Small babies or those that fail to reach their growth potential are at increased risk of poor pregnancy and birth outcomes, including stillbirth. Up to 40 percent of all stillbirths may be related to inadequate growth of the baby during pregnancy. Yet at present only around 1 in 4 of these small babies are identified in pregnancy.
One of the key strategies to reduce the incidence of stillbirth is focused on improving detection of these small babies. Better detection provides the opportunity for improved surveillance and care, thereby reducing poor outcomes.
Research led by Professor Dharmintra Pasupathy, Director of the University of Sydney’s Reproduction and Perinatal Centre with King’s College London has evaluated the clinical utility of the Growth Assessment Protocol (GAP) in improving the detection of small babies during pregnancy.
GAP is a complex antenatal package of care but observations of the effect of it’s introduction in clinical care have resulted in conflicting findings. The team at King’s together with collaborators both nationally and internationally completed the first randomised trial of GAP in the England, during which maternity hospitals were allocated to either standard care or the introduction of the GAP program.
The rate of detection of small babies by ultrasound was measured and compared between hospitals implementing GAP to those which were not. The study also evaluated the impact of the program on relevant outcomes for the baby and the mother.

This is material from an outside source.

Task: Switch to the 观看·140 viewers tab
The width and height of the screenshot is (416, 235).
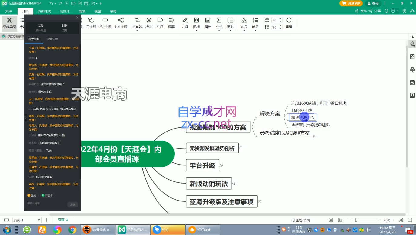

The findings have demonstrated that introducing GAP did not improve the proportion of small babies who were identified during pregnancy. There were also no differences between maternity units using GAP, compared to those continuing their existing care, in terms of things like how women give birth (vaginal birth or caesarean), whether women have complicated births, or whether babies need to stay in the neonatal unit after they were born. Consistent with previous findings, there was significant variation in how GAP was used between participating maternity hospitals.
These findings need to be interpreted in context of standard care practice in the UK and countries of similar settings, which already recommends doctors and midwives arrange additional scans and increased surveillance for women at high risk. As a result, the findings suggest that the GAP does not provide additional benefit to current UK recommendations, which should continue to be considered best practice.
The researchers recommend that future studies on GAP should incorporate a consistent approach to evaluate its introduction in clinical care.
Declaration: This study was funded by Guy’s and St Thomas’ Charity (MAJ150704), Stillbirth and Neonatal Death Charity - SANDS (RG1011/16) and Tommy’s Charity. Individual academics report various funding and support. Professor Pasupathy was funded by Tommy’s Charity during the period of the study. The funders had no role in study design, data collection and analysis, decision to publish, or preparation of the manuscript. The published media release and image is provided courtesy of Kings College London.